Re: [PATCH] Prevent megablobs from gunking up git packs

"Dana How" <danahow@xxxxxxxxx> · Thu, 24 May 2007 16:29:20 -0700

On 5/24/07, Shawn O. Pearce <spearce@xxxxxxxxxxx> wrote:
Junio C Hamano <junkio@xxxxxxx> wrote:
> "Dana How" <danahow@xxxxxxxxx> writes:
> > We have three options in this case:
> > (1) Drop the object (do not put it in the new pack(s)).
> > (2) Pass the object into the new pack(s).
> > (3) Write out the object as a new loose object.
> > Option (1) is unacceptable.  When you call git-repack -a,
> > it blindly deletes all the non-kept packs at the end.  So
> > the megablobs would be lost.
> Ok, I can buy that -- (1) nor (2) are unacceptable and (3) is
> the only sane thing to do for a previously packed objects that
> exceed the size limit.

I still don't buy the idea that these megablobs shouldn't be packed.
I understand Dana's pain here (at least a little bit, my problems
aren't as bad as his are), but I also hate to see us run away from
packfiles for these really sick cases just because we have some
issues in our current packfile handling.

Packfiles give us a lot of benefits:

 1) less inode usage;
I agree with Geert that blowing an inode on a 100MB+ object
is no big deal.
 2) transport can write directly to local disk;
 3) transport can (quickly) copy from local disk;
For (2) and (3) see comments on next para plus NFS discussion.
 4) testing for existance is *much* faster;
This is true.  But I don't care about this cost if it
is only incurred on large objects which are leaf nodes
in the git "data relationship tree" (tags->commits->trees->blobs) anyway.
 5) deltafication is possible;
Again Geert made a good argument that didn't occur to me that
you definitely DON'T want to do deltification on such large objects.
Junio recently added delta/nodelta attribute; this would be useful
to me,  but unfortunately I have several continua of files,  each with
the same suffix,  but with largely varying sizes, so attributes won't
help me unless the name globs in .gitattributes are expanded to full
expressions similar to find(1) [i.e. include testing based on size,
perms, type],  which I think would be insane.

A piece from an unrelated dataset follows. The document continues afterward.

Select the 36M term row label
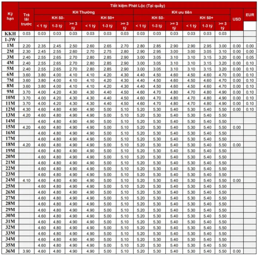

Now #3 is actually really important here.  Don't forget that we
*just* disabled the fancy "new loose object format".  It doesn't
exist.  We can read the packfile-like loose objects, but we cannot
write them anymore.  So lets say we explode a megablob into a loose
object, and its 800 MiB by itself.  Now we have to send that object
to a client.  Yes, that's right, we must *RECOMPRESS* 800 MiB for
no reason.  Not the best choice.  Maybe we shouldn't have deleted
that packfile formatted loose object writer...
I completely agree with your argument.  I do not suggest that repositories
that communicate with others via packs should use this feature.
Our repositories will communicate via alternates/NFS in one direction
and probably packs in the other.  In the latter case the packs would
be generated with maxblobsize=0. See comments on next para.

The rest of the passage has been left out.